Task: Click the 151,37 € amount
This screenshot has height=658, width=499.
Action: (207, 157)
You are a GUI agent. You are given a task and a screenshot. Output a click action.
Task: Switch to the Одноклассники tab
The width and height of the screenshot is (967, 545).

_____

--- ABOUT THIS EXERCISE ---
Please return exactly the lines from the one containing "Task: Switch to the Одноклассники tab" through the end of the entries above, adding no other line.

--- ANSWER TO THIS EXERCISE ---
Task: Switch to the Одноклассники tab
The width and height of the screenshot is (967, 545).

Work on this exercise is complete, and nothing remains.